Printing on both sides of a sheet of paper. If your printer supports automatic duplex, it flips the paper itself. Otherwise, you print one side, flip the stack by hand, and feed it through again — this is manual duplex.
See Duplex for more detail on how Octavo handles double-sided printing.
Arranging the pages of your document into the right order and placement to turn them into e.g. a booklet.
To make booklets, you need to put the front cover and back cover, along with the second and penultimate pages, onto the same sheet of paper. And so forth, matching up pages towards the front and back of the booklet. The act of ordering and placing pages onto sheets is called imposition.

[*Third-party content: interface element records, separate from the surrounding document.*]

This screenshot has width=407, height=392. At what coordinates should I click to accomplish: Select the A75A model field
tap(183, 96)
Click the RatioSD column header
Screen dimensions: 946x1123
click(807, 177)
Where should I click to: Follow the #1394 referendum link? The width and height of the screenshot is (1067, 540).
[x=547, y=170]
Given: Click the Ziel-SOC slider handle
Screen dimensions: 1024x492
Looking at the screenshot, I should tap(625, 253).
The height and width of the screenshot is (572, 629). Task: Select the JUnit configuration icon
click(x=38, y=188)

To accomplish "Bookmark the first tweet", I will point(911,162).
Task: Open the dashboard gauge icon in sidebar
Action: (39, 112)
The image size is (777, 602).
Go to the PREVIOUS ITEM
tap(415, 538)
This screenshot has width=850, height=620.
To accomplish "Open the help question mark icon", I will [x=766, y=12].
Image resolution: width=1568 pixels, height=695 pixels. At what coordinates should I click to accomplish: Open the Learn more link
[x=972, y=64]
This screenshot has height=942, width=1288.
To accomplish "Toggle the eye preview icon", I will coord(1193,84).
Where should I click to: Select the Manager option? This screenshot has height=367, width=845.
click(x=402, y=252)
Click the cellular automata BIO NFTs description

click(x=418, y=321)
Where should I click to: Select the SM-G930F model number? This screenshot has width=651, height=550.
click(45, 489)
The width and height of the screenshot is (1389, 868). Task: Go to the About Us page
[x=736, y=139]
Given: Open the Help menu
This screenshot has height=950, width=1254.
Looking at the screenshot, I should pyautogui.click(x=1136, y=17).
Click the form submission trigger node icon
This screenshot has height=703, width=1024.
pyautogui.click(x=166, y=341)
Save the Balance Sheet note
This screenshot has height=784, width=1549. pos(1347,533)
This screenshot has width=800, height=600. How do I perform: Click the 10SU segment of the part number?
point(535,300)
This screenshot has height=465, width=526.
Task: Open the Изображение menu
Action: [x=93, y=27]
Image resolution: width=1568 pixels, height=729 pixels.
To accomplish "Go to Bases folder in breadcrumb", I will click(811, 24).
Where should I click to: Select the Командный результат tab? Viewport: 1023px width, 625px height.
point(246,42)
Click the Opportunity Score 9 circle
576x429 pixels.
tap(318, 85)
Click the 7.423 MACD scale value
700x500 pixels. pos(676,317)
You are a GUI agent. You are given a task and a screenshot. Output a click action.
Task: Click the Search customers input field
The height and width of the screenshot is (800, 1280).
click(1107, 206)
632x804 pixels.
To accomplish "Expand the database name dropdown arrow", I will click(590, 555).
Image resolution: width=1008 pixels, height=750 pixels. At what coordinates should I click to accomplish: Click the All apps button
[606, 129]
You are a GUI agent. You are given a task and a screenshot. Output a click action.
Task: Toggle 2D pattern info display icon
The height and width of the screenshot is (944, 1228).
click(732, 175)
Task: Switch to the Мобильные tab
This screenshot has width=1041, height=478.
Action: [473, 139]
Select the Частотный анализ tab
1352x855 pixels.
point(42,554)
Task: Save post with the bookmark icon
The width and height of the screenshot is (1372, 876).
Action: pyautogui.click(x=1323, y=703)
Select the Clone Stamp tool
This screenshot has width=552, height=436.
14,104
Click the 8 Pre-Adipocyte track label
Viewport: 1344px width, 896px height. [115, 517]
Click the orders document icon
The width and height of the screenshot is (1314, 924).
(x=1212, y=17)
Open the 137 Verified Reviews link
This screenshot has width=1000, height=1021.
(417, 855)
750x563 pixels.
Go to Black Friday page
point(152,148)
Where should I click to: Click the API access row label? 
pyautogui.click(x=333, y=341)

A folded and stapled booklet.
This is the most common way to print a booklet: each page uses half of one side of a sheet of paper, you fold everything down the middle, and staple the spine. Even though it's called 'stitch', it usually refers to stapling.
In Octavo, use the Saddle Stitch imposition style to make folded booklets, whether or not you plan to staple them.
In commercial printing, a signature is one large sheet of paper with lots of book pages on (for example, sixteen pages), that is folded and cut to produce a mini booklet, and then a number of these booklets are bound together to form the final book.
In Octavo, the Multi-Signature imposition style formats your document into multiple independent booklets. You can fold each one separately, then bind them together (perhaps by sewing them) to produce a larger work, thus avoiding having to fold too many pages together at once. Since Octavo is focussed on home/DIY printing, it doesn't yet support putting many pages of a booklet onto one huge sheet of paper.
A Spread refers to two facing pages (left and right) viewed simultaneously when a book, magazine, or brochure is open.
There are two more specific definitions:
A Reader's Spread is the spread of consecutive pages, as the reader would see them; e.g. pages 2 and 3 in a book.
A Printer's Spread is the pages positioned based on their imposition, or how they are printed. In a sixteen page booklet, this might be pages 2 and 15, for example.
In Octavo's Placement pane you can switch between the two types of spread using the Preview/Imposition control underneath the preview.
A sheet folded into three panels, producing a six-page leaflet (three on each side). There are two common ways to fold:
A C-fold (or letter fold) has one panel slightly narrower so it tucks inside the other two — this is how you'd fold a letter to put in an envelope.
A Z-fold (or accordion fold) has equal panels that zigzag back and forth.
In Octavo, you can choose either fold style in the Tri-Fold imposition settings.
Cutting the paper down to size after you've printed on it.
This is common in professional printing. It lets you get the exact size of final product that you want, and it facilitates using bleed to print right to the edge of the page. See Trimming for more detail.
A handmade booklet, fanzine or other magazine produced non-professionally for a relatively small audience.
Zines are art, or political statements, or part of a subculture, or whatever you want. The one common factor is they don't have commercial backing. If you're printing booklets yourself and giving them out or selling them, congratulations, you've made a zine.
Octavo has two imposition styles specifically for zines, 8-page Zine and Concertina Zine. Both of these are ways to make miniature zines out of a single sheet of paper. Got more to say than will fit in one of these? It's totally allowed to use the Saddle stitched booklet style to make zines too. There are no rules.